We live in India, but we're not unaware of the things going on in the US on social media and the discussion (not sure that it's really a discussion so much as people yelling at each other on Facebook) that's taking place surrounding reality television and the LGBT community.

Here are a few thoughts:

1. The freedoms of speech and religion are not in jeopardy in the USA. Lets stop--rather hysterically--pretending that they are. Last time I checked, the government didn't have anything to do with anyone being censored. Recently, a reality television star made several prejudicial statements about gay people. Those statements were not in keeping with the values of the network that airs his reality television show, so they temporarily suspended him from the show. Most of us who are employed by a company have contracts that also limit the things we say in the public arena. If I were to make disparaging comments in a public arena, I would also, most likely, loose my job. Yes, you have the right to say most of what you want. You do not, however, have the right to continue being employed if you say something that makes your employer look bad. [Before anyone gets carried away with thinking that A&E might actually share the values that a majority of Americans now share regarding the LGBT community, I think we're fooling ourselves if we think this is anything but a massive PR stunt that will make both A&E and the show in question even more popular]

2. Can't we agree that reality television is really trite and that there are more important things going on in the US and in the world? Take a second a compare the US CNN site and the International CNN site if you think that Americans aren't distracted by nonsense.

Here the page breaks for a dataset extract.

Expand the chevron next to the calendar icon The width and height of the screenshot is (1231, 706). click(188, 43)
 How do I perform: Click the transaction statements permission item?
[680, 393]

Shouldn't topics such as wars in Syria and Afghanistan, high poverty rates among children in the US, and a growing income gap grab our attention more than what some celebrity said? 

3.  In the ruling of the recent court case in Utah, the judge reaffirmed what should by now be common sense: families with gay or lesbian parents pose no threat to families with opposite sex parents. The repeal of parts of DOMA highlighted the completely disengenuous and wholly unsubstantiated argument that proponents of anti-equality amendments and laws have been spewing. They said that my family harms them; finally, the courts are standing up and saying "prove it!" And, guess what, the defenders of these hateful laws have been unable to do it. These laws are totally about private religion, or private animous, invading the public sector. In the USA, we have strong laws that prevent us from passing other laws only to demonstrate hate or discrimination to one segment of society. The various laws or constitutional amendments that bar same sex couples from getting married do not protect "straight marriage" as they are purported to do. They only promulgate hate. 

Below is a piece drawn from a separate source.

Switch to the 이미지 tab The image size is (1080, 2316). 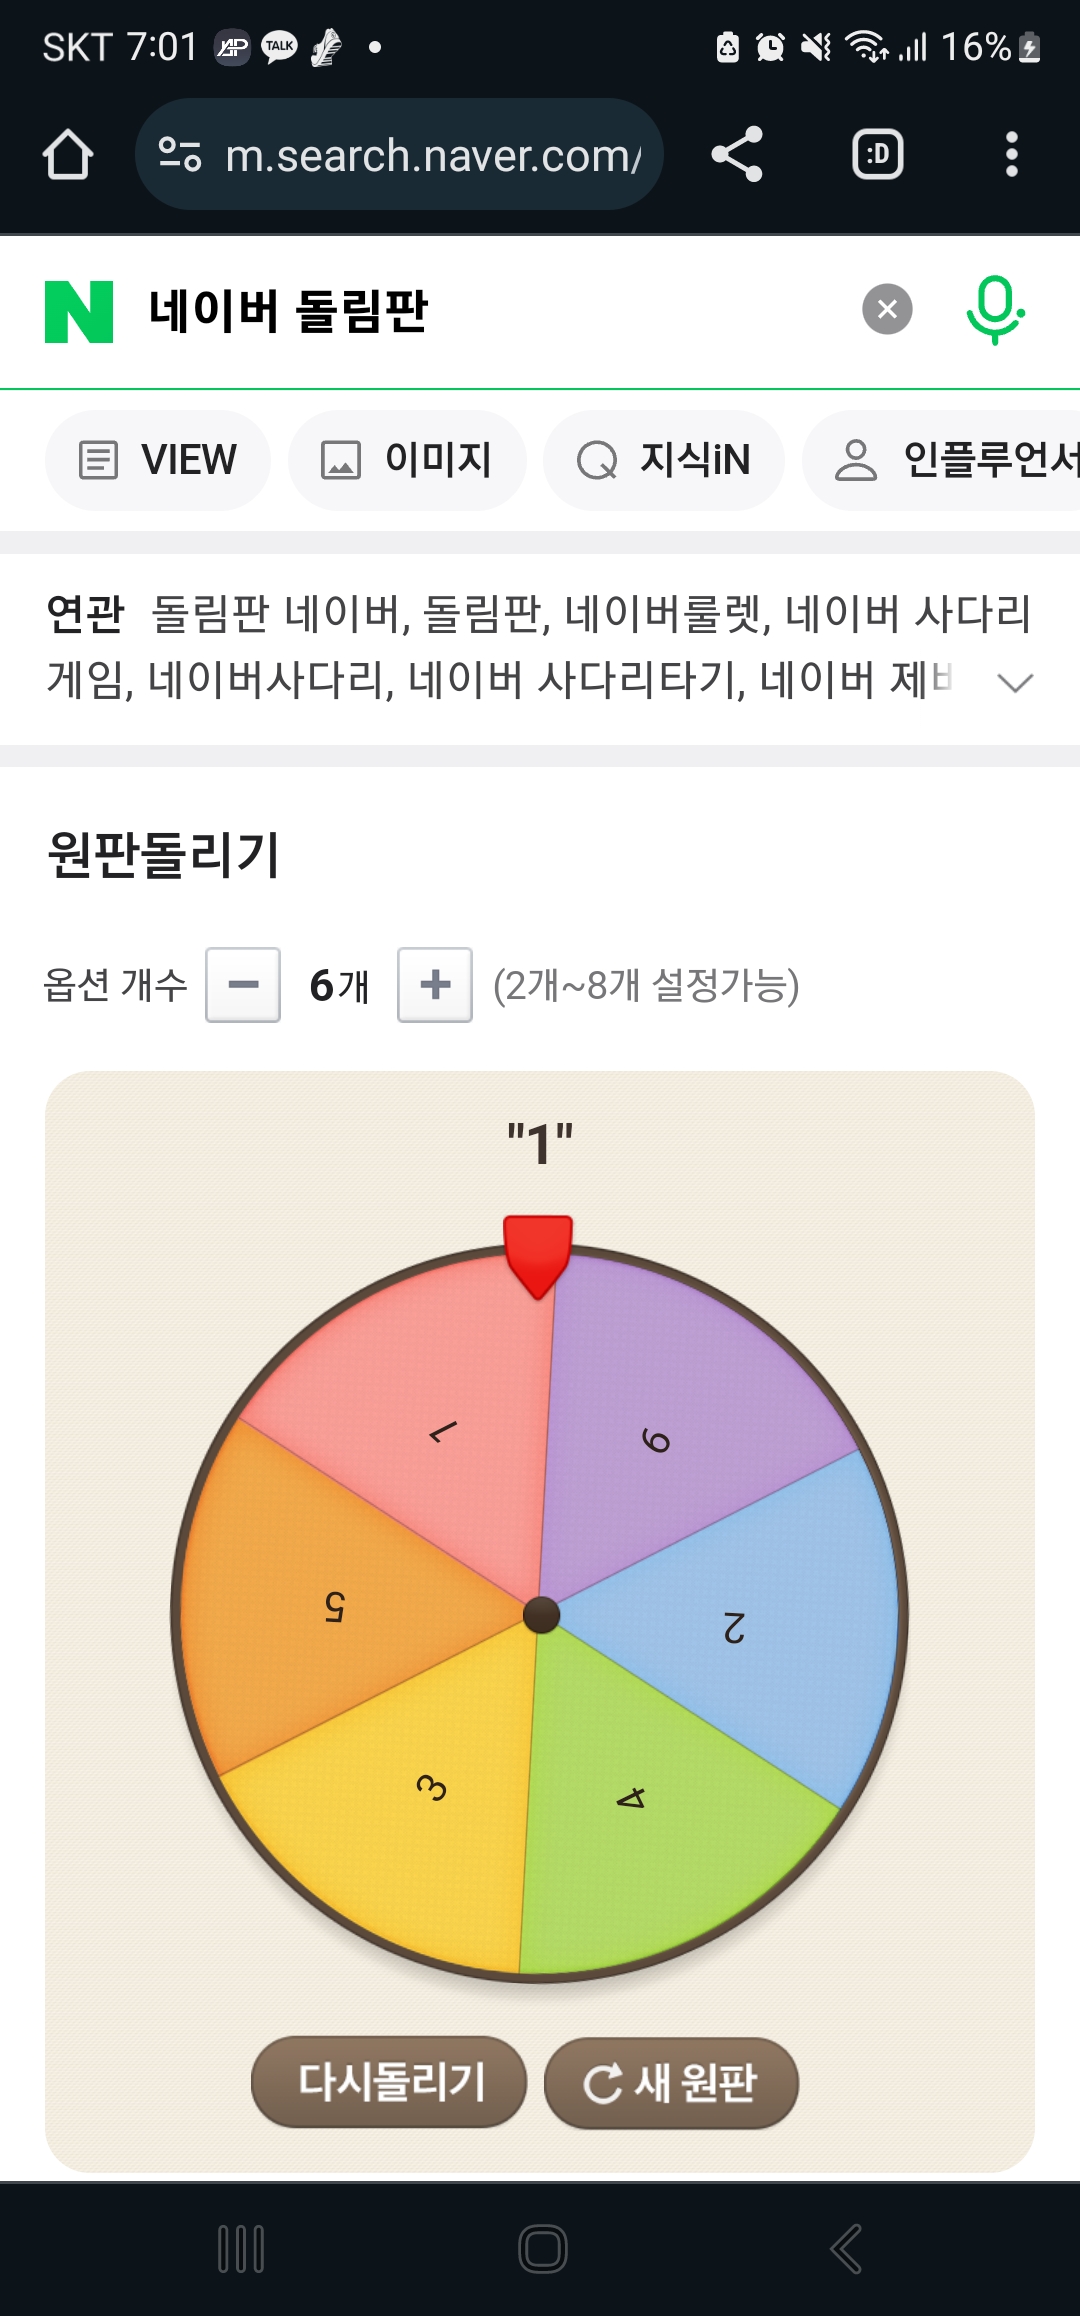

4. If your religious convictions mandate that you don't get married to someone of the same sex, then you are free to put those principles into practice in your own life. I do not subscribe to any such religion and I would prefer if you keep your views to yourself and practice your religion respectfully and privately. Thankfully now, a majority of people in America are in support of marriage equality. Our laws in the US are slowly, but surely, catching up to this new reality. I'm thankful for these strides toward social justice as they have a real and practical impact on my family. One thing I learned from our recent job search is that the world-wide marriage equality movement is not about abstract ideas. It's about security and safety for families like mine in many states and countries. If we've finally reached the point as a society where we can say that blatant homophobia doesn't meet with our beliefs and values, then I say happy new year. 

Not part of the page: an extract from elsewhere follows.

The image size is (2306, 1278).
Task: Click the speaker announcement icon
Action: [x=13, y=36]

In other news, we're back from Prague and all four have a pretty nast case of jet lag. Here's to an easy day of unpacking and movies!  


Friday, December 27, 2013

Prague: Day 6

We've been enjoying roaming around the various playgrounds and the markets right near our apartment. On day six, we got a little more adventurous and took a walk to the Prague Castle. The walk there was brisk as it was early in the morning. There weren't many pedestrians out on the street. Nyssa helped us find our way through the windy corridors once we crossed over the Vltava. The map, however, was not our friend, as it turned out that our chosen path included about 22 sets of stairs. We formed a team with Chad and Nyssa taking both strollers at the back and me picking both up at the front and we climbed the stairs one by one, much to the amusement of the people strolling leisurely down in the opposite direction. Once we reached the summit, we enjoyed some breathtaking views of the city covered in the mists of the morning air. It was truly refreshing to see actual fog that isn't laced in pollution... Ah, Delhi! I will not miss your sketchy air quality!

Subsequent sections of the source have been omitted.